Ireland to challenge France in Algerian live cattle market
Algeria is an open market for Irish live cattle exports but, despite that, no shipments have been sent there yet. The North African country imports almost 100,000 cattle every year and Irish livestock exports can debut starting next years, declared Joe Burke, Bord Bia’s senior manager of meat at livestock, quoted by Agriland.
He believes that Irish livestock exports should concentrate on finished bulls and suckler-bred weanlings to compete with French cattle. "Even if we were to gain a reasonable market share out of that, we would be competing mainly with imports from France – which again they are dominant exporters but, the Algerian demand is strong for finished bulls. Algeria is one that we could certainly see finished bulls going to in 2019", explained Burke.
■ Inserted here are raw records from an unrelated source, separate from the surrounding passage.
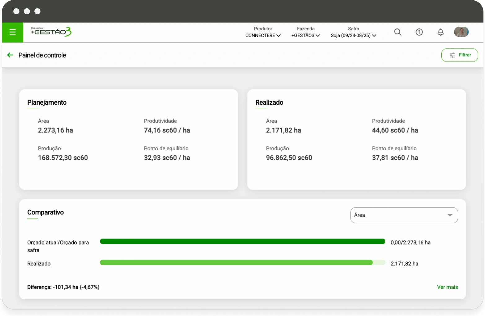485x316 pixels.
Task: Click the Diferença -101,34 ha text
Action: point(63,287)
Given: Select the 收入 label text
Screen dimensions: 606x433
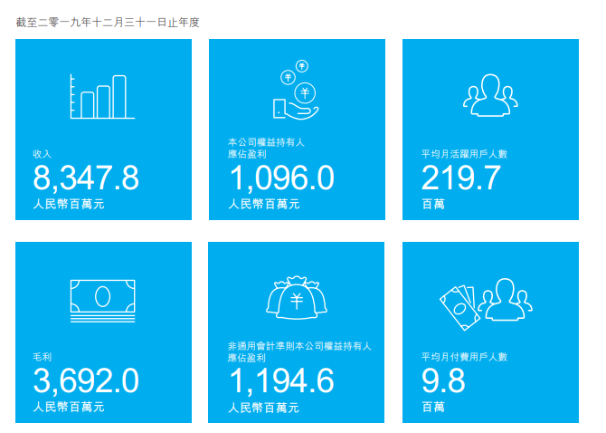Looking at the screenshot, I should point(43,154).
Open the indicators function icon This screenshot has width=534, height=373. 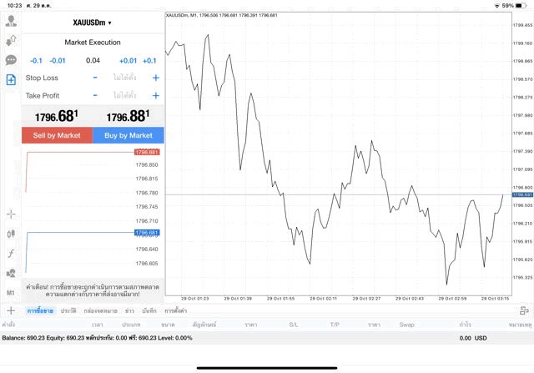(11, 254)
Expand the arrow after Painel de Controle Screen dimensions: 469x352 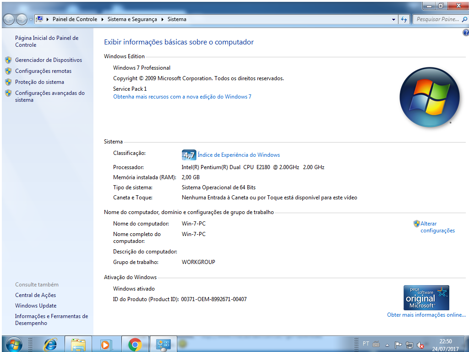click(102, 20)
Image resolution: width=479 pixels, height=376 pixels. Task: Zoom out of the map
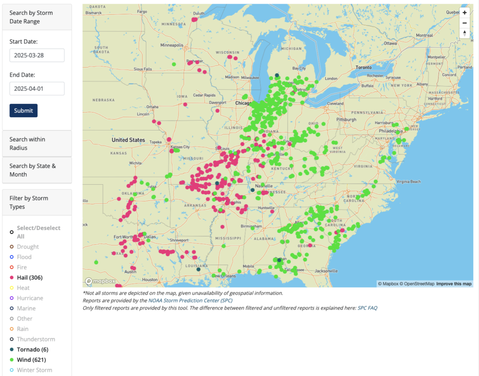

In the last couple of years, livestock exports have been sent to EU states such as Italy; Poland; Germany; Greece; Hungary; Portugal; Romania; Slovakia; and the Czech Republic but Bord Bia is now focusing in finding other markets.
North Africa region is looking quite promising for Irish livestock exports as Egypt, Algeria, Tunisia or Morocco are big importers of cattle. "In the likes of Morocco, previously we often exported up to 20,000 cattle in a year to Morocco – that is truckloads of cattle as opposed to boats – but hopefully that should then represent a viable market for us for suckler bred weanlings", added Burke.
In the first ten months of this year, Ireland exported 49,105 cattle heads or 30% higher than in the corresponding period in 2017.